On Thursday, researchers from Google introduced a brand new generative AI mannequin known as MusicLM that may create 24 KHz musical audio from textual content descriptions, equivalent to “a chilled violin melody backed by a distorted guitar riff.” It could actually additionally rework a hummed melody into a special musical fashion and output music for a number of minutes.
MusicLM makes use of an AI mannequin skilled on what Google calls “a giant dataset of unlabeled music,” together with captions from MusicCaps, a brand new dataset composed of 5,521 music-text pairs. MusicCaps will get its textual content descriptions from human specialists and its matching audio clips from Google’s AudioSet, a group of over 2 million labeled 10-second sound clips pulled from YouTube movies.

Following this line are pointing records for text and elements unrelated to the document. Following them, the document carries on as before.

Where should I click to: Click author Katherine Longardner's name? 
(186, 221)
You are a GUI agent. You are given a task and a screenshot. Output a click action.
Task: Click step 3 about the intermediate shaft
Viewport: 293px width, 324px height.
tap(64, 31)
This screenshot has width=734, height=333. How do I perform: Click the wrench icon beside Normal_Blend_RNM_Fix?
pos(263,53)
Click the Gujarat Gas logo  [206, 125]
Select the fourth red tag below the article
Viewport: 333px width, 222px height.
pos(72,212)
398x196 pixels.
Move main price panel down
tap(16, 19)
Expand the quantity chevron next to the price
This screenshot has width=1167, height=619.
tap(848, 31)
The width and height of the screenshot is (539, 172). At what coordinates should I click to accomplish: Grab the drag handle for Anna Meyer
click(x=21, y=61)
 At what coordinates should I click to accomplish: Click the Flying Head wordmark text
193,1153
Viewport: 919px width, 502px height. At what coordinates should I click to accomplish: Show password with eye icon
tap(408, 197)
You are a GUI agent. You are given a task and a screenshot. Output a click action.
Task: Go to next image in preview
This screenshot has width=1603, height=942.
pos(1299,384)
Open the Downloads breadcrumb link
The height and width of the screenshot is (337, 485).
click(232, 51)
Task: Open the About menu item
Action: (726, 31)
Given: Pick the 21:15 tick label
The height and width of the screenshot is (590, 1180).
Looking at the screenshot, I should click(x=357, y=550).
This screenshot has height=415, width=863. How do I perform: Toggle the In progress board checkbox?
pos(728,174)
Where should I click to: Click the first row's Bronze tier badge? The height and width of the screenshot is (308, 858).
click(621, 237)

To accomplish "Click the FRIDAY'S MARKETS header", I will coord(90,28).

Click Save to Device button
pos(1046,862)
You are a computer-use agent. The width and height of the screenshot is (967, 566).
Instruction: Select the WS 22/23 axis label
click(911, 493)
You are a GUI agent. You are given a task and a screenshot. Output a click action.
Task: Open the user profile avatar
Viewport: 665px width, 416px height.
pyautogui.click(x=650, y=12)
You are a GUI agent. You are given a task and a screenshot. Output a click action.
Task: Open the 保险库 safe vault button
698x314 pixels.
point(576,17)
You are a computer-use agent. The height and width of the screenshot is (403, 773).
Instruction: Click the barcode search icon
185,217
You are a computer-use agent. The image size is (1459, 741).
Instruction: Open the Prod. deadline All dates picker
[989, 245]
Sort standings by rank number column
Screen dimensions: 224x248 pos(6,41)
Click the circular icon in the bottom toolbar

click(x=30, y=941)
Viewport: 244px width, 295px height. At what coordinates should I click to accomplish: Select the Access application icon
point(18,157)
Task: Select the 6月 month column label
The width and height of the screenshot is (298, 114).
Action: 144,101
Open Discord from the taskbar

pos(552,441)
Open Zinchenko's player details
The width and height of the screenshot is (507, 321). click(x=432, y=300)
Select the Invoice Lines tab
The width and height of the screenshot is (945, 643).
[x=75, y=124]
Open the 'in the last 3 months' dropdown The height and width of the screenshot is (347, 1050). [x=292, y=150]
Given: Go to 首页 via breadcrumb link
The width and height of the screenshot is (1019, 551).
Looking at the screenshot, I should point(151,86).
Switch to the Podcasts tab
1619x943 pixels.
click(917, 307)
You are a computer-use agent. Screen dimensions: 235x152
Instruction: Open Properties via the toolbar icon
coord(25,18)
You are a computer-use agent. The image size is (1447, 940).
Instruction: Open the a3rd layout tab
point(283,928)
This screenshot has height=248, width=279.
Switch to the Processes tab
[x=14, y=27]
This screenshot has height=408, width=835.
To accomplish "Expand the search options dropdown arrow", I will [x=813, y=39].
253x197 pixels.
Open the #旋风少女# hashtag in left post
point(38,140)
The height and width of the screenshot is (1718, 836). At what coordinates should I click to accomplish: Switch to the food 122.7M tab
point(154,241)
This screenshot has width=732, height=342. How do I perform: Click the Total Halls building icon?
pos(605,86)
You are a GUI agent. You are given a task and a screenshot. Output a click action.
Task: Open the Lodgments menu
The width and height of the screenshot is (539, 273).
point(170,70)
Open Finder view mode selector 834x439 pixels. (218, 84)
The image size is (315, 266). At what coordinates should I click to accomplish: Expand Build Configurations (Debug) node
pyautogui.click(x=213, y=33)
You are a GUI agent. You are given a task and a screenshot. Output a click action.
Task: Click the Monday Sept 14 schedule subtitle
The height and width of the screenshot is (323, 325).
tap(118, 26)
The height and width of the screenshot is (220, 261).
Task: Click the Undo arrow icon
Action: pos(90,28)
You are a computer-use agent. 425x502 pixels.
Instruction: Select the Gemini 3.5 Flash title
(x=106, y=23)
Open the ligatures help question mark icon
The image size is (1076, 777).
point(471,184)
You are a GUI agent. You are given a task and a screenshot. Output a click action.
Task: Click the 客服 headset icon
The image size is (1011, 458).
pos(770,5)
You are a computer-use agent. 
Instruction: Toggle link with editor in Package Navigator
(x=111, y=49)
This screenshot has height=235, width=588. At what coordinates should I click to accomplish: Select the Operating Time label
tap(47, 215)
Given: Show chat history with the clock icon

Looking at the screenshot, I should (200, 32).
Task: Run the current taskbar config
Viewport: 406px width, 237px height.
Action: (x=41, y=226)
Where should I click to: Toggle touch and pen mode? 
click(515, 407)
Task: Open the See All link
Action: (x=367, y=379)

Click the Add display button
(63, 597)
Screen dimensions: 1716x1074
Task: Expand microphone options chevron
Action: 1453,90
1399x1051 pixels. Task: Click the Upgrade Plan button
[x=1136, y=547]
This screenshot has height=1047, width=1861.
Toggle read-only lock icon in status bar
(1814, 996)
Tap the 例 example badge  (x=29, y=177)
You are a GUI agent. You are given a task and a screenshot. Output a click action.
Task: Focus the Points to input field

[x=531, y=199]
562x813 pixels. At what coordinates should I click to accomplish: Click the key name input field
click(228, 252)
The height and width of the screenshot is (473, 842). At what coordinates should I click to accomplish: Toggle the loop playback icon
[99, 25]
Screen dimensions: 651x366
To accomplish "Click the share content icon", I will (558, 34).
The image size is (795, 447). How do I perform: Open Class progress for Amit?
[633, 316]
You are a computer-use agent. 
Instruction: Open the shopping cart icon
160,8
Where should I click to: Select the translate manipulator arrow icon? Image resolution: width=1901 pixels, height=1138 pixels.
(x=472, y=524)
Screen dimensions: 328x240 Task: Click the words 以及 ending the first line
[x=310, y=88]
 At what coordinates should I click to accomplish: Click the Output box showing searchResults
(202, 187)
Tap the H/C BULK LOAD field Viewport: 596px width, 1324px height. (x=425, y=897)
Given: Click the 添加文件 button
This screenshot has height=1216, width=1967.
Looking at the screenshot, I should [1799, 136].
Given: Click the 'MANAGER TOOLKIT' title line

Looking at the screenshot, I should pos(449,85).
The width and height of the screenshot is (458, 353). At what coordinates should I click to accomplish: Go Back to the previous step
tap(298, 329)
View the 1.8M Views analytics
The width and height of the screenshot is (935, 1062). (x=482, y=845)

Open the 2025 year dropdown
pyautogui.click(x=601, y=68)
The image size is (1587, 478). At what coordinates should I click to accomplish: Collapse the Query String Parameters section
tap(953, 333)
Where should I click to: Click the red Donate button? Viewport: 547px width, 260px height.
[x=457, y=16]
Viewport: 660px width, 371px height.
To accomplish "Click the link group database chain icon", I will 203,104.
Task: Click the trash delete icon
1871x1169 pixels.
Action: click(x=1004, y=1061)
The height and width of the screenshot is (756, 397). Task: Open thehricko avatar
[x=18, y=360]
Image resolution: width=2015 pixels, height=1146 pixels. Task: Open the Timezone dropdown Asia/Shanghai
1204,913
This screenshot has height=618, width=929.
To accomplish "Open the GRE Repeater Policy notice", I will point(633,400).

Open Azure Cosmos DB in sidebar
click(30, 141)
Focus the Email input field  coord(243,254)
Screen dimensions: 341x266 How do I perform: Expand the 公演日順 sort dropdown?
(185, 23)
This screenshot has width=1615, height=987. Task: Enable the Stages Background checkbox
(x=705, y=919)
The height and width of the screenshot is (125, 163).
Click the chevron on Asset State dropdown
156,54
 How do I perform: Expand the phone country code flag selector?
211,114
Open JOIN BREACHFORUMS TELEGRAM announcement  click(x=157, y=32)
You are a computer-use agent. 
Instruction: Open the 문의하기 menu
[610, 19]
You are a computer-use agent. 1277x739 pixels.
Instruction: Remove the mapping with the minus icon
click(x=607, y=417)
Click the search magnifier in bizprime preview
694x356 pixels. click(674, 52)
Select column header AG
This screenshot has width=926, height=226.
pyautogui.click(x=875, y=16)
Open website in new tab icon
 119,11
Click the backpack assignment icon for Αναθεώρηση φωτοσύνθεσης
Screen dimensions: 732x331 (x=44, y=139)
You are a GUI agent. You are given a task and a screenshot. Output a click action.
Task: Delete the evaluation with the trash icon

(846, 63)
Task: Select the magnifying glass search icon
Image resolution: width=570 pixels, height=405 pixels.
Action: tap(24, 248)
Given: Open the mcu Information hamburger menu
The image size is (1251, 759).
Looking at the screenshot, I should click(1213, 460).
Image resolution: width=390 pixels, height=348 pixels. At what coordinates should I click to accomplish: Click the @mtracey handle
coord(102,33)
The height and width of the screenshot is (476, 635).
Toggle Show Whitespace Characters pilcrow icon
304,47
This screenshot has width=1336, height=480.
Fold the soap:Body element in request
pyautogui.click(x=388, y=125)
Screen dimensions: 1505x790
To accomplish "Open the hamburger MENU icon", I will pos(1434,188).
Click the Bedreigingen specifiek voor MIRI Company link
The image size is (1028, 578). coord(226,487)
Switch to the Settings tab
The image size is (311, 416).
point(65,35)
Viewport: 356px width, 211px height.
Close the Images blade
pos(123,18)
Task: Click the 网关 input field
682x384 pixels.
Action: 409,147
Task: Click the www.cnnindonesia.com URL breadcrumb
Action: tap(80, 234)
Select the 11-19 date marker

Usually talking, MusicLM works in two major components: first, it takes a sequence of audio tokens (items of sound) and maps them to semantic tokens (phrases that characterize which means) in captions for coaching. The second half receives person captions and/or enter audio and generates acoustic tokens (items of sound that make up the ensuing tune output). The system depends on an earlier AI mannequin known as AudioLM (launched by Google in September) together with different elements equivalent to SoundStream and MuLan.
Google claims that MusicLM outperforms previous AI music turbines in audio high quality and adherence to textual content descriptions. On the MusicLM demonstration page, Google gives quite a few examples of the AI mannequin in motion, creating audio from “wealthy captions” that describe the texture of the music, and even vocals (which to date are gibberish). Right here is an instance of a wealthy caption that they supply:
Gradual tempo, bass-and-drums-led reggae tune. Sustained electrical guitar. Excessive-pitched bongos with ringing tones. Vocals are relaxed with a laid-back really feel, very expressive.
Google additionally reveals off MusicLM’s “lengthy technology” (creating five-minute music clips from a easy immediate), “story mode” (which takes a sequence of textual content prompts and turns it right into a morphing sequence of musical tunes), “textual content and melody conditioning” (which takes a human buzzing or whistling audio enter and adjustments it to match the fashion specified by a immediate), and producing music that matches the temper of picture captions.
Additional down the instance web page, Google dives into MusicLM’s capability to re-create explicit devices (e.g., flute, cello, guitar), completely different musical genres, numerous musician expertise ranges, locations (escaping jail, gymnasium), time intervals (a membership within the Fifties), and extra.
AI-generated music is not a brand new concept by any stretch, however AI music technology strategies of earlier a long time typically created musical notation that was later performed by hand or via a synthesizer, whereas MusicLM generates the uncooked audio frequencies of the music. Additionally, in December, we coated Riffusion, a pastime AI challenge which may equally create music from textual content descriptions, however not at excessive constancy. Google references Riffusion in its MusicLM academic paper, saying that MusicLM surpasses it in high quality.
Within the MusicLM paper, its creators define potential impacts of MusicLM, together with “potential misappropriation of inventive content material” (i.e., copyright points), potential biases for cultures underrepresented within the coaching knowledge, and potential cultural appropriation points. In consequence, Google emphasizes the necessity for extra work on tackling these dangers, they usually’re holding again the code: “We have now no plans to launch fashions at this level.”
Google’s researchers are already wanting forward towards future enhancements: “Future work might deal with lyrics technology, together with enchancment of textual content conditioning and vocal high quality. One other facet is the modeling of high-level tune construction like introduction, verse, and refrain. Modeling the music at the next pattern charge is a further objective.”
It is most likely not an excessive amount of of a stretch to counsel that AI researchers will proceed bettering music technology know-how till anybody can create studio-quality music in any fashion simply by describing it—though nobody can but predict precisely when that objective will likely be attained or how precisely it would influence the music trade. Keep tuned for additional developments.